> SOURCE TEXT
- Opening Delimiter -

Sunday, April 21, 2024

Chimelong Ocean Kingdom, Game-Changer

ABOVE: Tropical Heat Dolphin Arena.  The highly themed set for the Tropical Heat show is ready for its dolphin stars. Photo courtesy TPG

An InPark Roundtable Discussion with The Producers Group, Renaissance Entertainment and FUNA International

edited by Judith Rubin

Chimelong Ocean Kingdom grand-opened in March 2014 on Hengqin Island in Zhuhai, China. The 125-acre park features seven unique areas, each themed around a different part of the world’s waterways. It is the most recent venture of Guangdong Chimelong Group Co. Ltd, founded in 1989, and the operator of numerous world-class tourist complexes, including theme parks and hospitality developments. Chimelong’s stated goal is to become the top tourist organization in the world. The company is headed by Mr. Su Zhigang, Chairman.

The park was awarded five Guinness World Records: World’s Largest Aquarium, World’s Largest Aquarium Tank, World’s Largest UnderwaterViewing Dome, World’s Largest Aquarium Window and World’s Largest Acrylic Panel. The park is also in line for accolades within the attractions industry: There, Chimelong Ocean Kingdom is widely regarded as a gamechanger, in terms of product quality, originality and as a proving ground for east-west collaboration. InPark spoke to three companies about how they view the project and its effect on their way of doing business.

- Closing Delimiter -

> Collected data
- Opening Delimiter -

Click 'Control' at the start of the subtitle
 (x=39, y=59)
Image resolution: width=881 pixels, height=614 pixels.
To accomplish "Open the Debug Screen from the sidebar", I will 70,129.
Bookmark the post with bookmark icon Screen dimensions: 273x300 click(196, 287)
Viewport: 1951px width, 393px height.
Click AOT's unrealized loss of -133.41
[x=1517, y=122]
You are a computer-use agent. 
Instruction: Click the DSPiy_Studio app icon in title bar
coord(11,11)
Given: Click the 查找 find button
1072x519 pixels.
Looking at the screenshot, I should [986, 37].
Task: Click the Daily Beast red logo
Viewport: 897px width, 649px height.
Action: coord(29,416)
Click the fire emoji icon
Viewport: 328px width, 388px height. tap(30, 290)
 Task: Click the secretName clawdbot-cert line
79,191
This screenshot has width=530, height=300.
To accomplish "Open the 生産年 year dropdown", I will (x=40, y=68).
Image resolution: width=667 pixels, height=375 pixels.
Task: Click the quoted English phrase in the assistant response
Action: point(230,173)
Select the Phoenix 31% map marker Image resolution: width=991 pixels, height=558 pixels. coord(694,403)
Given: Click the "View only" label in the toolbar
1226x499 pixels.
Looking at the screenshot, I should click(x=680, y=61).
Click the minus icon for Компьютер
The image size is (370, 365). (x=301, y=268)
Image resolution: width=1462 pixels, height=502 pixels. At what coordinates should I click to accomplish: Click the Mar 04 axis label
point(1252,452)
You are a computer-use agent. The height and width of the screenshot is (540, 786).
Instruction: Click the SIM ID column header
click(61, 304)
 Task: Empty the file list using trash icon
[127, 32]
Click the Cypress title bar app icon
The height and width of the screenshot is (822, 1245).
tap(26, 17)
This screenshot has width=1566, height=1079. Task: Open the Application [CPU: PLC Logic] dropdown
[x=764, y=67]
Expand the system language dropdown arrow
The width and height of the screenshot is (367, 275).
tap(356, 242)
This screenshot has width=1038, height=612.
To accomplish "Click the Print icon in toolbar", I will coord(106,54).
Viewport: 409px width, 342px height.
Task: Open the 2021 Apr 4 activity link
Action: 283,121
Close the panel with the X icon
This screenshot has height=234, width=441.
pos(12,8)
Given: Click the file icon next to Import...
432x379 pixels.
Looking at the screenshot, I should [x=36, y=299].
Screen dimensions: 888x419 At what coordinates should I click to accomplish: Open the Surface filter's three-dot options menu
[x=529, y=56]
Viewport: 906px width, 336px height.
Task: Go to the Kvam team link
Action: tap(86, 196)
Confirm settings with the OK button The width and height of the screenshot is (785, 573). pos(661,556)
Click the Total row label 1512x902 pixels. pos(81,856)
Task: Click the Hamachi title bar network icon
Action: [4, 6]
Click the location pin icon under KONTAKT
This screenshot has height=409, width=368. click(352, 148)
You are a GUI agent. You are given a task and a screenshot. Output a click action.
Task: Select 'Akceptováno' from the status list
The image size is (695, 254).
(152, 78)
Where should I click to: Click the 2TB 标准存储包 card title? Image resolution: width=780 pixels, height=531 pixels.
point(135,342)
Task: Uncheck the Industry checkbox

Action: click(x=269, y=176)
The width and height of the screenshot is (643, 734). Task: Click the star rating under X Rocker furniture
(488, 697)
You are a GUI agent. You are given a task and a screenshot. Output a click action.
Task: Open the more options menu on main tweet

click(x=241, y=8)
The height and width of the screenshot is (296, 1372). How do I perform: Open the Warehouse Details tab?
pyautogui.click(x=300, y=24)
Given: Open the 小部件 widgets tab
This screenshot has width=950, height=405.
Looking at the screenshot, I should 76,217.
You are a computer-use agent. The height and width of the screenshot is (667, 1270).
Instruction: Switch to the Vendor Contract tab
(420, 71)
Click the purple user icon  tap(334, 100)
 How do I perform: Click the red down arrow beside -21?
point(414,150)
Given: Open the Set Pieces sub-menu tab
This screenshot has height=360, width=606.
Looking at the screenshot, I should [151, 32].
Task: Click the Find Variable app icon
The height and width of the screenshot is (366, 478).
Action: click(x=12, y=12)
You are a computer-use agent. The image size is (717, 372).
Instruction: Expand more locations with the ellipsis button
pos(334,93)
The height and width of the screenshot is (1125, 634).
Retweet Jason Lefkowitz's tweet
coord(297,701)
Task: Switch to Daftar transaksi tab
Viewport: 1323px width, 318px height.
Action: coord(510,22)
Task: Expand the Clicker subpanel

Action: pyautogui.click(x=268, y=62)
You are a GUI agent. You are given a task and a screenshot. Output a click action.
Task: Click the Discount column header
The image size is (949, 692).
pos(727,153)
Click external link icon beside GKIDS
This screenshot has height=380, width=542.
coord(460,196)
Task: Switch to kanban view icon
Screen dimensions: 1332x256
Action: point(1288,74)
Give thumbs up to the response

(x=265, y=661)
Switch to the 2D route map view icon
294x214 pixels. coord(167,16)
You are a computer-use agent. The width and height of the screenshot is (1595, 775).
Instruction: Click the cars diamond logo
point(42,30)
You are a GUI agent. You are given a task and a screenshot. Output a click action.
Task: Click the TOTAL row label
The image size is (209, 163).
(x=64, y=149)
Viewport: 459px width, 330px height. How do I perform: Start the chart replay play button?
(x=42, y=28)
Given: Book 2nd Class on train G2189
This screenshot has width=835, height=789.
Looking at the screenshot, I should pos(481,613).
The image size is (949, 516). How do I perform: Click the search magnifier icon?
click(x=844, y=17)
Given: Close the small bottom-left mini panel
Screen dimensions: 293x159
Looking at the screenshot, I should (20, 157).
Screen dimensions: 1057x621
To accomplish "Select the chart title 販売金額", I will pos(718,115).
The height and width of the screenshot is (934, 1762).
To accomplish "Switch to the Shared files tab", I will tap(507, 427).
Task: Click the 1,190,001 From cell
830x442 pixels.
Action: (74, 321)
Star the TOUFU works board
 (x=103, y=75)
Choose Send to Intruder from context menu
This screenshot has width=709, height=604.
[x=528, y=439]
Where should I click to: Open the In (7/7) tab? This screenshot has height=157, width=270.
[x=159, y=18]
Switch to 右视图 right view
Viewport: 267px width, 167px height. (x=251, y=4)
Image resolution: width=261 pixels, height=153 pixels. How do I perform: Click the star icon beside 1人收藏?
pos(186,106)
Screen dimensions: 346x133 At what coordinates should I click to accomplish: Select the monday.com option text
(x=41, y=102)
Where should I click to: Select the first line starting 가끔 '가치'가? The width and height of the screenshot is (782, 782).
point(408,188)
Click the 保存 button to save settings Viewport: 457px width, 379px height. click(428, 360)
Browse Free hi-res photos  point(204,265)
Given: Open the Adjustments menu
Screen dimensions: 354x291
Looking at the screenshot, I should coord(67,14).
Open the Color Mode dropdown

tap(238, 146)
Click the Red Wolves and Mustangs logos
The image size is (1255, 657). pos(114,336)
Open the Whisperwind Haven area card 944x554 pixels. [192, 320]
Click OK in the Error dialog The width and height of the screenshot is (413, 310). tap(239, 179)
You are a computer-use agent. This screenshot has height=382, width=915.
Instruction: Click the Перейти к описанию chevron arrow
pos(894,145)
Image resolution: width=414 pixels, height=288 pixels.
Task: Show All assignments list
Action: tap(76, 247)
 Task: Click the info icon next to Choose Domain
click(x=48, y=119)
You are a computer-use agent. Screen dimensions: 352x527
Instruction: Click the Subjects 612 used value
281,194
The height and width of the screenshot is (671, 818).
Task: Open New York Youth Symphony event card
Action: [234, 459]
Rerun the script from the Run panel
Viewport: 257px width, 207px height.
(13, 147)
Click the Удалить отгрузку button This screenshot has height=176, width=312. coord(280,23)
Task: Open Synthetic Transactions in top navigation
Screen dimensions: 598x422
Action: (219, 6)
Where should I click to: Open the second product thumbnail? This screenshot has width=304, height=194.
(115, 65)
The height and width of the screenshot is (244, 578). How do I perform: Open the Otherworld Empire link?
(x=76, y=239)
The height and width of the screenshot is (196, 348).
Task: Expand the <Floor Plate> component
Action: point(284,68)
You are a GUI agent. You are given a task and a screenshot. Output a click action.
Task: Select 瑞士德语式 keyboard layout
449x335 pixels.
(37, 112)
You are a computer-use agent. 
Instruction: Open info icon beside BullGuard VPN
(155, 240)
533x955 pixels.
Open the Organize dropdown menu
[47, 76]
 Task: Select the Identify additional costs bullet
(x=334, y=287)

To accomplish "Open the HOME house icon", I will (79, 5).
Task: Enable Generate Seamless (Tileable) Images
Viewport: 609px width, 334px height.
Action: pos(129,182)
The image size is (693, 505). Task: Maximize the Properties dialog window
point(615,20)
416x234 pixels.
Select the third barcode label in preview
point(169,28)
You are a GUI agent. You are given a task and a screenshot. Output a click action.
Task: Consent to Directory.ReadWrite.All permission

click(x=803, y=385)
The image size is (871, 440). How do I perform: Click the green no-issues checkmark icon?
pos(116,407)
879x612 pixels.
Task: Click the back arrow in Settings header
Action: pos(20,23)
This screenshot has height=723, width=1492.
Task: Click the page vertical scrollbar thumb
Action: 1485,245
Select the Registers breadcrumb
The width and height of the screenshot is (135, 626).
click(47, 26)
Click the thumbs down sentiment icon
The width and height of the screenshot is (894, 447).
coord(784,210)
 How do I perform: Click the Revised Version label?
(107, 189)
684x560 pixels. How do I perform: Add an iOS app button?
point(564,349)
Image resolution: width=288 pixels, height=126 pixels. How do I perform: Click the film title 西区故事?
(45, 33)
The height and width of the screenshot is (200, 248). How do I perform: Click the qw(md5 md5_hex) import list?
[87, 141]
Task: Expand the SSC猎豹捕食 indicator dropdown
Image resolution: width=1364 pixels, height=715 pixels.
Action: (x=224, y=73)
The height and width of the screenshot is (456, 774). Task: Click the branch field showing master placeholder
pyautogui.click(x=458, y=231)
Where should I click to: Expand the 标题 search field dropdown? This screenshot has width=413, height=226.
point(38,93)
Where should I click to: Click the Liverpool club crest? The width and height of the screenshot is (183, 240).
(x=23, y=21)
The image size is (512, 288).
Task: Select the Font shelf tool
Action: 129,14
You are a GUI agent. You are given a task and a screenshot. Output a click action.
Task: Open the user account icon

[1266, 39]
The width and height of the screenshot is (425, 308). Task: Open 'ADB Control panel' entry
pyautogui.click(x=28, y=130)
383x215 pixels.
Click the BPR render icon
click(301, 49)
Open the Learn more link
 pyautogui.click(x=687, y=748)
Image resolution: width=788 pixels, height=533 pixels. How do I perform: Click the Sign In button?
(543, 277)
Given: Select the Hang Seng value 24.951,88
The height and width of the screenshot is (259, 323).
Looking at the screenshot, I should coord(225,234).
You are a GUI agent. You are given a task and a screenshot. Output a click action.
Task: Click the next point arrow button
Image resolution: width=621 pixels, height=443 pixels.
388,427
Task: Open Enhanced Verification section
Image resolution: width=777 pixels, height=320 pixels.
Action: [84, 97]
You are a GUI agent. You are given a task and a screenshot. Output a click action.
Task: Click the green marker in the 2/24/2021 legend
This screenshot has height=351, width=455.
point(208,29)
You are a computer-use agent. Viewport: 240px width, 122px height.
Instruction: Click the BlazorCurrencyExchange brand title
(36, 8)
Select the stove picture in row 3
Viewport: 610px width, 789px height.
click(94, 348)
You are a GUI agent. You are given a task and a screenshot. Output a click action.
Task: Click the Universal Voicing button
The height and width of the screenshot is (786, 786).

- Closing Delimiter -

> PARTS OF THE EXERCISE
**A.** According to the article on Chimelong Ocean Kingdom, how many acres does the park cover?
**B.** Extend the article on Chimelong Ocean Kingdom, picking up right after its last sentence.

> RESULTS OF THE TASKS
**A.** 125 acres.

**B.**
The Producers Group and Renaissance Entertainment

Renaissance Entertainment provided concept design and art direction to Guangdong Chimelong Group, in creating four attractions for Chimelong Ocean Kingdom. The Producers Group was subcontracted by Renaissance for technical design, project management and special effects: on three marine mammal shows – Tropical Heat (spotlighting dolphins), Sea Lions vs Pirates, and Under the Polar Moon (spotlighting beluga whales) – and for The Chimelong Ocean Kingdom Finale Celebration (Lagoon) Show, a multimedia spectacular with a simulated volcano, fireballs, stunts, water and theatrical lighting.

FUNA International

FUNA’s scope of work on Chimelong Ocean Kingdom encompassed the audio design and much of the integration of the park-wide audio including the open areas, animal exhibits, restaurants, gift shops, and most of the attractions, initial AV design of many of the major venues, the design and integration of the parade control and audio, and the design and integration of the lagoon show audio system.

What is the significance of Chimelong Ocean Kingdom in the big picture of Asian theme park growth?

“A ‘for us, by us’ park”
Edward Marks
co-CEO, The Producers Group (TPG)
As a ‘for us, by us’ kind of park, Chimelong is unique to any market I have seen. It’s in China, for China. They wanted some Western influence and the park is bilingual because of its proximity to Macau and Hong Kong, but the customer base is almost exclusively Chinese and the experience is very Chinese.

Some current estimates proclaim China has as many as 300 parks in the development pipeline; the last number I heard that sounded more realistic was 52. Even 52 may sound like a lot – but China’s population is 6.5 times larger than that of the US, and the US has 6 Disney parks and 3 Universal Studios parks. When you consider that along with the continued growth of the middle class in China, the capacity to build and support much, much more – for many years to come – is a reality.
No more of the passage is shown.